I have many memories of Gertrude at Sidwell. In 1980, the Arts Center was built and, along with it, the Meeting Room. At the first Meeting for Worship in that room, Gertrude was the first to speak. I wish I could remember her exact words, but I recall that she focused on the importance of having a place for silent worship at Sidwell Friends School.

Gertrude not only rode in with me in the mornings, but she would accompany me on errands I had to do after school. We were an odd couple. I was half her age and a foot taller. She introduced me to Bruce's Variety store in Bethesda. When John F. Zeidman '79 invited me to come to his house for lunch after his graduation, I asked him whether Gertrude could come along. He said sure, and we had a lovely time there. Two years later, after John?s untimely death following a mosquito bite in China, Gertrude also accompanied me to John?s home where we paid our respects to his family.

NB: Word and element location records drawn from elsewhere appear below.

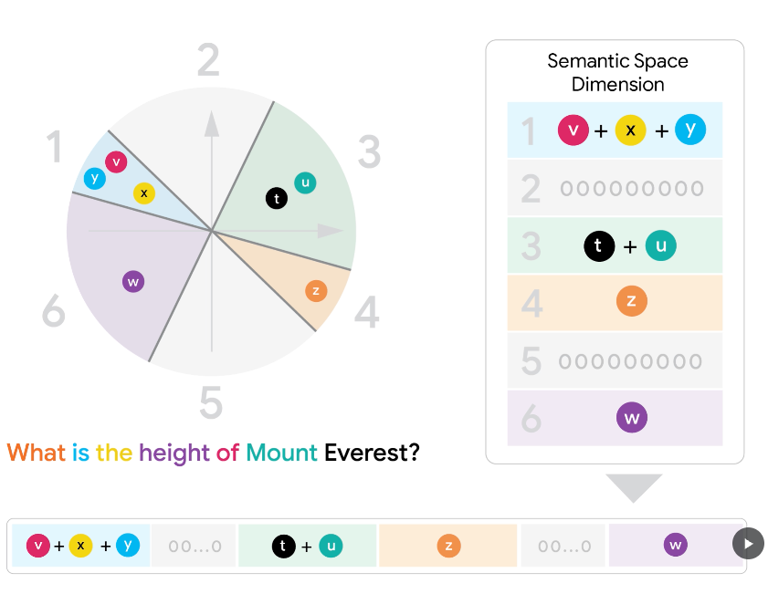Click the word Everest in the question
Screen dimensions: 768x594
pos(372,453)
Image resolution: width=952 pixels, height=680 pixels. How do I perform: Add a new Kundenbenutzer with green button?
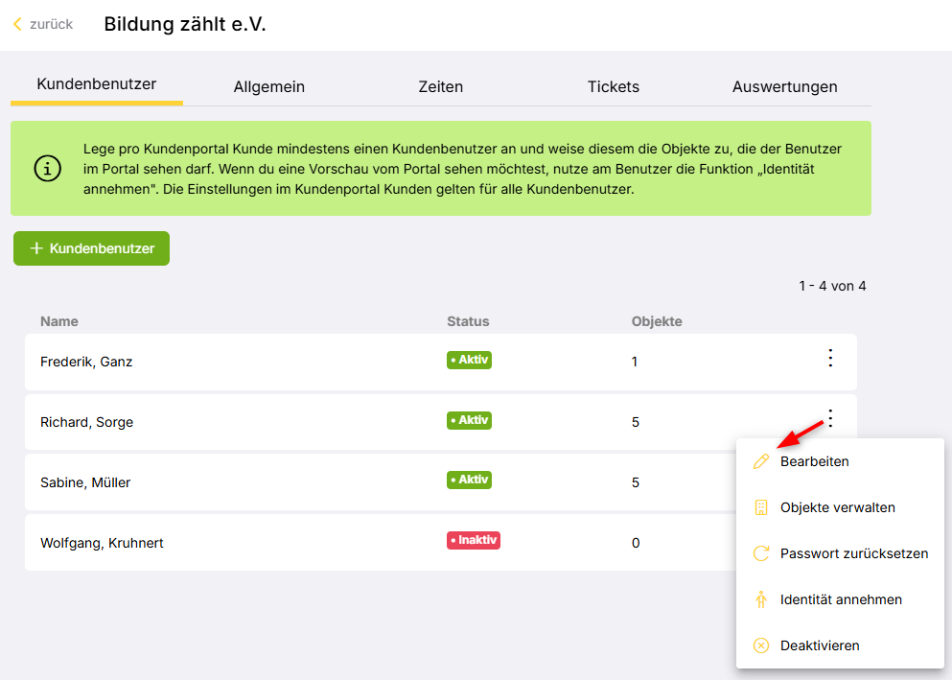tap(91, 248)
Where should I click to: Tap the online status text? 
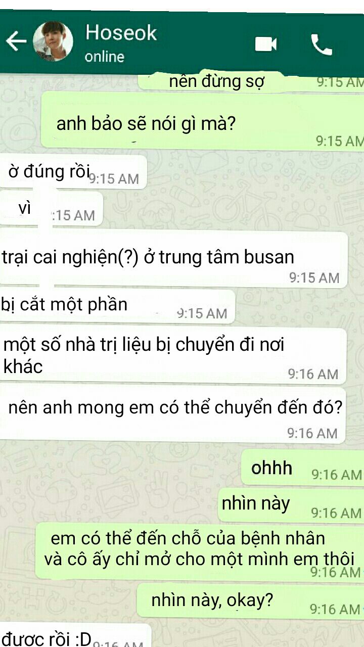[105, 57]
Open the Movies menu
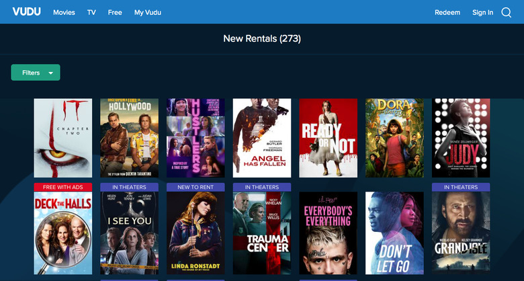Viewport: 524px width, 281px height. click(64, 13)
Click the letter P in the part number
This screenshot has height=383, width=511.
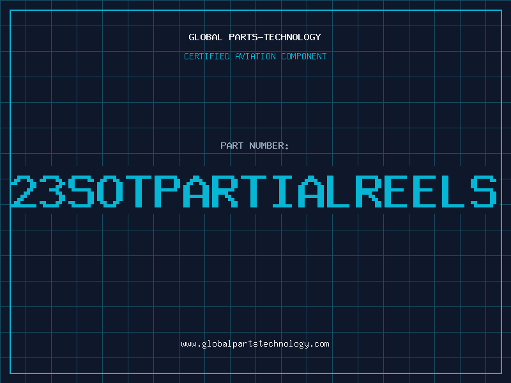(167, 191)
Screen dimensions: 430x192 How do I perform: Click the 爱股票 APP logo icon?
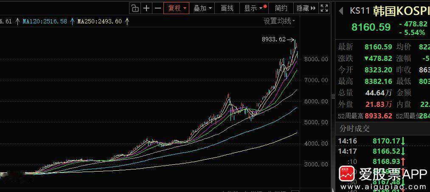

In 1981, Gertrude retired and the math department was faced with a huge problem: Who would teach Algebra 1? Inspired by Gertrude, I volunteered and soon realized the rewards - and challenges - of teaching this important course. To this day, it remains my favorite class.

My wife and I raised our four children in our farmhouse. For years after Gertrude's retirement, I would bring the kids by her house at Halloween. There she and Ludwig would greet us warmly and we would catch up on old times.

Gertrude was a great companion, colleague, and neighbor.